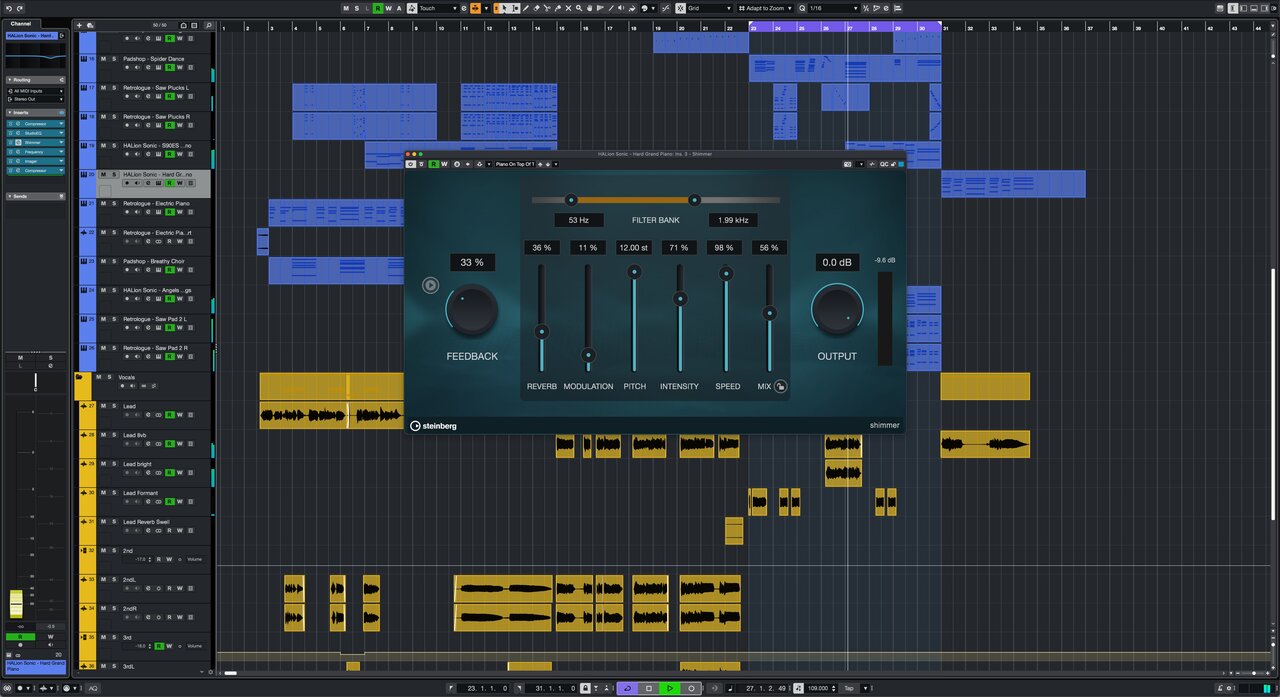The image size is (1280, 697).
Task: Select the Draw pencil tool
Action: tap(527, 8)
======
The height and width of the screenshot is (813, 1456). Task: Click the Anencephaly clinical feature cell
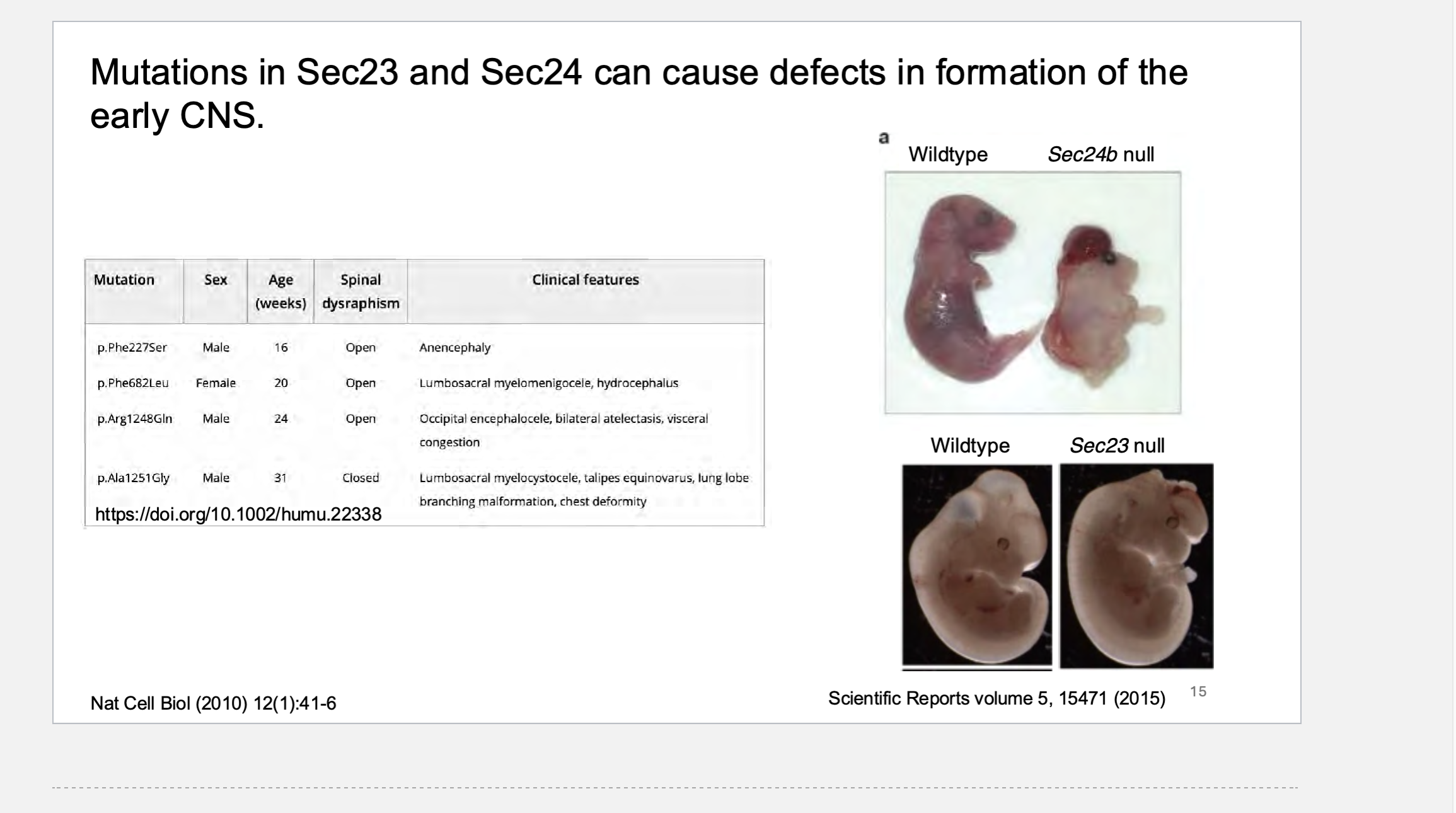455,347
======
* Written task
Lay out the lines of the listing as a JSON list of strings, beginning with the line containing "The image size is (1280, 697)." and continuing through the line containing "Action: tap(527, 8)", with one string per line and no blank lines. Keep the pictures out of the answer.

* Full response
[
  "The image size is (1280, 697).",
  "Task: Select the Draw pencil tool",
  "Action: tap(527, 8)"
]